Posted by dnspewak on March 28th, 2013

morning5_big12

  1. Your move, Texas Tech. Five-star recruit Keith Frazier just tentatively committed to play for the Red Raiders, but he wants to play for interim head coach Chris Walker. That means Tech might need to keep Walker on as the permanent coach for Frazier to stay true to his word. Is it worth it? Frazier is, after all, a consensus top-25 recruit with the potential to change the entire landscape of this program. The shooting guard from Dallas is a McDonald’s All-American. Fan interest in Lubbock could be at an all-time high if he does indeed step on campus, but it appears that will hinge on Walker’s status. As the interim coach, Walker didn’t win very many games, but don’t judge him on the mess he inherited from Billy Gillispie. He kept things together fairly well, knocked off Iowa State at one point and avoided a complete catastrophe. Frazier or no Frazier, Chris Walker isn’t a bad candidate as the permanent head coach of this program.
  2. Amath M’Baye‘s short stay at Oklahoma is over. The swingman announced he’ll skip his senior year to enter the NBA Draft, a decision made partly because he needs to financially support his family overseas. He also feels he’s mature enough to make the move, considering he’s now almost 24 years old. The former Wyoming transfer was a solid addition for Lon Kruger this year, but he wasn’t an elite player and a few heads were scratched with his decision to forgo his senior year. M’Baye has a life to live, though, and his choice makes sense on a lot of levels. It’ll leave the Sooners looking for a versatile wing to fill the void, since M’Baye did a lot of different things with his blend of size and athleticism in the frontcourt.
  3. You’ve probably heard of Andrea Hudy before. She’s already been featured on ESPN, but here’s another look at the woman behind the magic at Kansas. Hudy is the strength and conditioning coach for the Jayhawks, and she’s built quite a reputation as a fierce motivator and frightening trainer. In the background of all this is her role as a female trainer in a largely male world of men’s college basketball. It’s admirable that she’s able to do her job — and do it well — without complaint from either the players or Bill Self’s staff. It’s proof that regardless of gender, a trainer’s a trainer. And they’re almost all as scary as Andrea Hudy. Judging by Self’s dominance of the Big 12, it looks like Hudy’s a step above her competition.
  4. Oklahoma State‘s roster will depend on whether Markel Brown, Le’Bryan Nash and Marcus Smart all return to school.

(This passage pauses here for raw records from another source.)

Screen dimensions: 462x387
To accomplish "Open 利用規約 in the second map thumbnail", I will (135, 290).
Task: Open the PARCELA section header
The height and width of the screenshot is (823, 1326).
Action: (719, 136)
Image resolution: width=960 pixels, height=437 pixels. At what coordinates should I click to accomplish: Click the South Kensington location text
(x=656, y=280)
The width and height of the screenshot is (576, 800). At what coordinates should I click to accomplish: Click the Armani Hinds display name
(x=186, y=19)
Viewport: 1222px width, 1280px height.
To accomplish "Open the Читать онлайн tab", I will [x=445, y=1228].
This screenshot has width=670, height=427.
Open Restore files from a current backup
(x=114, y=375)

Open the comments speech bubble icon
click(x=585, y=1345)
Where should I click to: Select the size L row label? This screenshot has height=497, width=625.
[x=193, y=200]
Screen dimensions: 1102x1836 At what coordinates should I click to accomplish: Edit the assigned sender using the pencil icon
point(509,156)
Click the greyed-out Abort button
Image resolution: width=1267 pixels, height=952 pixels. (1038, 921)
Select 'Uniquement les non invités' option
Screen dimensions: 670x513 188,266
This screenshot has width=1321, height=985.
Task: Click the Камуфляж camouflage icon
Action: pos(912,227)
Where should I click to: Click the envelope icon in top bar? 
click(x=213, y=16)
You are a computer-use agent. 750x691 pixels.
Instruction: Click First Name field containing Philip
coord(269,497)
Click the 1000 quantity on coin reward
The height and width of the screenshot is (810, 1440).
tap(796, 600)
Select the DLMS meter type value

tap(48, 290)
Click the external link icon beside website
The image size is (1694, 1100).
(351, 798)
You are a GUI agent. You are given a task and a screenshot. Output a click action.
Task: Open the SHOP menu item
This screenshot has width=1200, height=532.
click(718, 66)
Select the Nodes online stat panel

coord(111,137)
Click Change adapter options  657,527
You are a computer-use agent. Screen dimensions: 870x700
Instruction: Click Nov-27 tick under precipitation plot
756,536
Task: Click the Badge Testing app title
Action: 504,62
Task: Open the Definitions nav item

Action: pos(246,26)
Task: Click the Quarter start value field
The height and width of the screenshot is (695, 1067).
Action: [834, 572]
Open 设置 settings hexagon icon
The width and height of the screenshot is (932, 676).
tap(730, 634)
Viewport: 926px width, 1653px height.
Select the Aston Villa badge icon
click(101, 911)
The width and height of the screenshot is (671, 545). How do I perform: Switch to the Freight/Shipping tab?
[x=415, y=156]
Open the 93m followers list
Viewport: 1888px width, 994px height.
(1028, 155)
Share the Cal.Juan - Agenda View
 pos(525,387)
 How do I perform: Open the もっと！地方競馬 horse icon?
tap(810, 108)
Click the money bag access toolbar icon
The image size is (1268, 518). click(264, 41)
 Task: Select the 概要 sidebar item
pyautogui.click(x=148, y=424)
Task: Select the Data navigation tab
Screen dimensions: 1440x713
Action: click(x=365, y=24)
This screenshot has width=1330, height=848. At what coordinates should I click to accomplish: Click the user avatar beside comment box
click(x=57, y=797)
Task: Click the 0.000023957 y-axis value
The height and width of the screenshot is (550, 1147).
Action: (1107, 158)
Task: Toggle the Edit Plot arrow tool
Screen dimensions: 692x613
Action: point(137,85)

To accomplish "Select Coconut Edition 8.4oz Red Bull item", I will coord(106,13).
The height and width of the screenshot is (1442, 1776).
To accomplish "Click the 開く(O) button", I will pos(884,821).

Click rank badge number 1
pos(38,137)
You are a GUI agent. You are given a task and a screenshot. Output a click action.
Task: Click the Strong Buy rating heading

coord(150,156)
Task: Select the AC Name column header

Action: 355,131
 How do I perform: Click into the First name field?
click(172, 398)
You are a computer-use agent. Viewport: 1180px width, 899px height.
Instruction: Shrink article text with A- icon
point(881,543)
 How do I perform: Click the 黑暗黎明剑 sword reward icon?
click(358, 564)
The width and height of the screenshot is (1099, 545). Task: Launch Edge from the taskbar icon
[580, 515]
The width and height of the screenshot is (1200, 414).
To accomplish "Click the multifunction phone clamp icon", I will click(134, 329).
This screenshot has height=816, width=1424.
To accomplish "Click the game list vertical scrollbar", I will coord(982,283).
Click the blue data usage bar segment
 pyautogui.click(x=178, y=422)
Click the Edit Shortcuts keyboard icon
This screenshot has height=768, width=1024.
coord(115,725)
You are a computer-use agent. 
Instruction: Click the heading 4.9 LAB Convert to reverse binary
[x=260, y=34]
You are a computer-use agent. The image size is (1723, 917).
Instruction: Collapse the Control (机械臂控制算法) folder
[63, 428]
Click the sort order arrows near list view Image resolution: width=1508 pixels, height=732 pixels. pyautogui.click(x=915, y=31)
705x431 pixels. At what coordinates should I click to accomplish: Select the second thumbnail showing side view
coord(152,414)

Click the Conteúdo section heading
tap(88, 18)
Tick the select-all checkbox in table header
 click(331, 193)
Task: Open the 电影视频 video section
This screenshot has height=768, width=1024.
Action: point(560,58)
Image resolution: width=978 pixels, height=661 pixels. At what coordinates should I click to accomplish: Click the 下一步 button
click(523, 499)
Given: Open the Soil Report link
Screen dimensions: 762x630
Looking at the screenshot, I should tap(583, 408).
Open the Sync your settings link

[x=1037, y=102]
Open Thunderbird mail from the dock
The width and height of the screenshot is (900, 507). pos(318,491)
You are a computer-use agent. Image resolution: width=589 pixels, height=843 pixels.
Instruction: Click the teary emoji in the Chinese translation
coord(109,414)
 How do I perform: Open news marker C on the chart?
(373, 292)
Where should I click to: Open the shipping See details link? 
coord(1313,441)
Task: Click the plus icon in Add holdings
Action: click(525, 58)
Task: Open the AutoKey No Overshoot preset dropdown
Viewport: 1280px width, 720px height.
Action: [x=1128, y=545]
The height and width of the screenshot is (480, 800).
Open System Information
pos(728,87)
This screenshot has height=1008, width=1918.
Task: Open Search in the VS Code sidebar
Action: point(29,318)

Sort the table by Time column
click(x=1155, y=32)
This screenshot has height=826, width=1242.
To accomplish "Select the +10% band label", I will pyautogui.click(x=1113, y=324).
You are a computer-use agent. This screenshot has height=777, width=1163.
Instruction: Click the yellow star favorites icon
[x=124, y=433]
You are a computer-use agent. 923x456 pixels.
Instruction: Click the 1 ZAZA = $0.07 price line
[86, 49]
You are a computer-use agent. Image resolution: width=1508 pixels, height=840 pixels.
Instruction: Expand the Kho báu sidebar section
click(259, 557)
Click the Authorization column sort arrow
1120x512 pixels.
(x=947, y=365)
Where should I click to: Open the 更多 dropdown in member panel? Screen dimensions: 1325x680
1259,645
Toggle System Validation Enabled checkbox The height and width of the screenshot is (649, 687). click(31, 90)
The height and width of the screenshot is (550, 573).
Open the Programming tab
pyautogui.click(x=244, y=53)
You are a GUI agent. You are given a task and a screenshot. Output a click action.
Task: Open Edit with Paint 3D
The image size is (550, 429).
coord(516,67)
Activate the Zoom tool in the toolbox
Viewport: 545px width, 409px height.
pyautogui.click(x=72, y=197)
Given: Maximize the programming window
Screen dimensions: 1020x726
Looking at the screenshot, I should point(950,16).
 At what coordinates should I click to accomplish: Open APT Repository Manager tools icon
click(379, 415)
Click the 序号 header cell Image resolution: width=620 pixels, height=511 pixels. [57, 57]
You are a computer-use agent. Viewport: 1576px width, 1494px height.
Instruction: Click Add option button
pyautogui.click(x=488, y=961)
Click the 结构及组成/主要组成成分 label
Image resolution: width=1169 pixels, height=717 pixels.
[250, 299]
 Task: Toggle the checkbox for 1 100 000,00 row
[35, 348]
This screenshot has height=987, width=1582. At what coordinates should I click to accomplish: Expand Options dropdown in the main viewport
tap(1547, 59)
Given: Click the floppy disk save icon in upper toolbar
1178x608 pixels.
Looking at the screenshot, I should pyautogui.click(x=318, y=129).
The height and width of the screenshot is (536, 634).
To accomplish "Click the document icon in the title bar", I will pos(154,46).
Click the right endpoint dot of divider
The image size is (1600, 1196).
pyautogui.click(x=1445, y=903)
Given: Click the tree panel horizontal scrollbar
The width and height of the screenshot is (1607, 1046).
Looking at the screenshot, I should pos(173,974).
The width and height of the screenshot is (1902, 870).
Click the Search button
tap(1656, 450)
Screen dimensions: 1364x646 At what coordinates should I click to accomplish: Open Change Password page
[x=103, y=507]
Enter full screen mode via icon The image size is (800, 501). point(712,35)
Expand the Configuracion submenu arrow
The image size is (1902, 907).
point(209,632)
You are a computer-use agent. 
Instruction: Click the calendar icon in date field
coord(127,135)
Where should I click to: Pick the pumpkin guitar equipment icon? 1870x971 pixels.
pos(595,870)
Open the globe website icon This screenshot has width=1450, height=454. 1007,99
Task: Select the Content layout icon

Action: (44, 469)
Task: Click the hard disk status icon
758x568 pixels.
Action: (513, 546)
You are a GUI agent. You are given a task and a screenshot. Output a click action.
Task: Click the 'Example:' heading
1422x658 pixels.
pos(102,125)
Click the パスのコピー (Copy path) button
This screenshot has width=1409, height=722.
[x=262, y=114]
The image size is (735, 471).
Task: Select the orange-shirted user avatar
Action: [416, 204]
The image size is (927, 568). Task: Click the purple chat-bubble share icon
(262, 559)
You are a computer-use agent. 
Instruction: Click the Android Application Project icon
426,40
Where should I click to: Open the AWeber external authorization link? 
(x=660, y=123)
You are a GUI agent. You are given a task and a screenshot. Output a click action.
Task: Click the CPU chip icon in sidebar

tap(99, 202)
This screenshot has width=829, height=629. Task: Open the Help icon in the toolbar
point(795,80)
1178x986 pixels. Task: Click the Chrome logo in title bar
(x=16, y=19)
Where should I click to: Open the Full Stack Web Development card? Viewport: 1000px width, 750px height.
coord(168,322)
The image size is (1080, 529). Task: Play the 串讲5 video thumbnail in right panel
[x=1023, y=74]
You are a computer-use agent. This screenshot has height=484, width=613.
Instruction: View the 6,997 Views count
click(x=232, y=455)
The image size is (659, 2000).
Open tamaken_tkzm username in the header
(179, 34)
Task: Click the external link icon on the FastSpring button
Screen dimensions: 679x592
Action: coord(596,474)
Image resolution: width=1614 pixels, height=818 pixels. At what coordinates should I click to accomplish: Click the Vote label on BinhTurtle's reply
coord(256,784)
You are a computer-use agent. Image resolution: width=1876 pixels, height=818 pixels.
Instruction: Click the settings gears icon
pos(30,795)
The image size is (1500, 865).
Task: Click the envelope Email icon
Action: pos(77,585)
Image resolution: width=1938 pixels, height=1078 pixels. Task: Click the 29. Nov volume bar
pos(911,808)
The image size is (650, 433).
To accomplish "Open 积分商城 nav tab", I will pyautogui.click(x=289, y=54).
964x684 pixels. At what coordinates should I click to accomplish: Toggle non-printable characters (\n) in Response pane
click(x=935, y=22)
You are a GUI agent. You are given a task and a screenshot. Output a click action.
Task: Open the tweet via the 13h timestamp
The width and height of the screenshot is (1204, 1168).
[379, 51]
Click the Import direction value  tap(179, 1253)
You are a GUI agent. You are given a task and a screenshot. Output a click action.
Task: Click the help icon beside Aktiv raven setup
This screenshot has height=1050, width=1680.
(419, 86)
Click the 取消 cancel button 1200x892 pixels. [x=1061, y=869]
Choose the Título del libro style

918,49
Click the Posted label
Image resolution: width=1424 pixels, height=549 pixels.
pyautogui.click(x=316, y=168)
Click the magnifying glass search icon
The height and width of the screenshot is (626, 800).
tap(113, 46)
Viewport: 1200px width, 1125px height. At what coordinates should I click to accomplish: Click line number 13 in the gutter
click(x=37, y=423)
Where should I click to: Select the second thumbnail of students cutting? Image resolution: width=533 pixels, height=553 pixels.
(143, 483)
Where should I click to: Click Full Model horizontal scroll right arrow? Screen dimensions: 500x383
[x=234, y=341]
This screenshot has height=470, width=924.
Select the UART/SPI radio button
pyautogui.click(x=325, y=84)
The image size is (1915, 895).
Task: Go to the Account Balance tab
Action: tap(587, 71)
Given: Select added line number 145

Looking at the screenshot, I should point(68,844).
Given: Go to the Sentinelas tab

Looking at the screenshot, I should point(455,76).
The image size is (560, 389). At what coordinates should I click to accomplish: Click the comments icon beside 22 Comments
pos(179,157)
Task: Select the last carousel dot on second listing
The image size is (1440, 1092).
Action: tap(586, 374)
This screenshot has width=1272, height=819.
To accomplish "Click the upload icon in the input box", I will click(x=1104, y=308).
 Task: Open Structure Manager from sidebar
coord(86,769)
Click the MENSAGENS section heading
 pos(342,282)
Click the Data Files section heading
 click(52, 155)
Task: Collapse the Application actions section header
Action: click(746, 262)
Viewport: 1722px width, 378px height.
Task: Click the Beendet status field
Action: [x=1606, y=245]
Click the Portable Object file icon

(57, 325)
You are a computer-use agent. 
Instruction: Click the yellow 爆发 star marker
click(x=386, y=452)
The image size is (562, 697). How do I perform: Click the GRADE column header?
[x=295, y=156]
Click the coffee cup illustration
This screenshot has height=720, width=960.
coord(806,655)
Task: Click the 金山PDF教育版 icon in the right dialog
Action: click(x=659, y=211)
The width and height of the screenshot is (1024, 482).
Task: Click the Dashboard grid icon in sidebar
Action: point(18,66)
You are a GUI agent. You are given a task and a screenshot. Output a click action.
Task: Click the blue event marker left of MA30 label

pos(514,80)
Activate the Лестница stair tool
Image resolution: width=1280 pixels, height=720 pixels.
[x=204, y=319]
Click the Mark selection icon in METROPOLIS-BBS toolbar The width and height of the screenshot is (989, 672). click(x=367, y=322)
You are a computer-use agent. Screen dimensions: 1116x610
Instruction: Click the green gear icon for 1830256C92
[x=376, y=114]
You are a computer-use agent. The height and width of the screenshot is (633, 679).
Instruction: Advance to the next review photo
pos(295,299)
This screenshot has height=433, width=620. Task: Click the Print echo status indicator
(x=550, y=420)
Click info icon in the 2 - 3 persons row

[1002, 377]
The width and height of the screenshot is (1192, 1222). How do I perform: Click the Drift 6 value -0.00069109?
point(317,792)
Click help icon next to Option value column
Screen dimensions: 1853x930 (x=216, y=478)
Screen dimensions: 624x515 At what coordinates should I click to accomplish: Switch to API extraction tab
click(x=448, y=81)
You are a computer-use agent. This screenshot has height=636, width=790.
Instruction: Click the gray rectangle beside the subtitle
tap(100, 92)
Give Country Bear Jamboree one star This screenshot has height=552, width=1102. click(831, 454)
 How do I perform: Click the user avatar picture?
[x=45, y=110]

That’s huge. But here’s a more detailed look at exactly what Travis Ford might have to work with next year. We know Philip Jurick is gone. Ford will miss that big body, but he ran into legal trouble before the season and isn’t irreplaceable. Michael Cobbins could be primed for a big year up front, as could Kamari Murphy, who’ll be a sophomore. Oklahoma State returns a good group of guards, too, including Phil Forte and Kirby Gardner. Beyond that, the Cowboys will welcome five newcomers who could get big minutes if the OSU Big Three decide to leave for the NBA.
  5. Let’s get this over with. You probably don’t like the NIT, but you need to know that Baylor knocked off Providence to advance to the semifinals at the Garden. The Bears will now face BYU, a team it defeated in Waco earlier in the year. That was an odd game, as it turned out — Baylor fell behind early, then went on a masterful run to seize control of things and win fairly easily. At that time, it seemed like that might be the win that could turn the season around. Instead, Scott Drew’s team is playing BYU in the NIT. So much for that.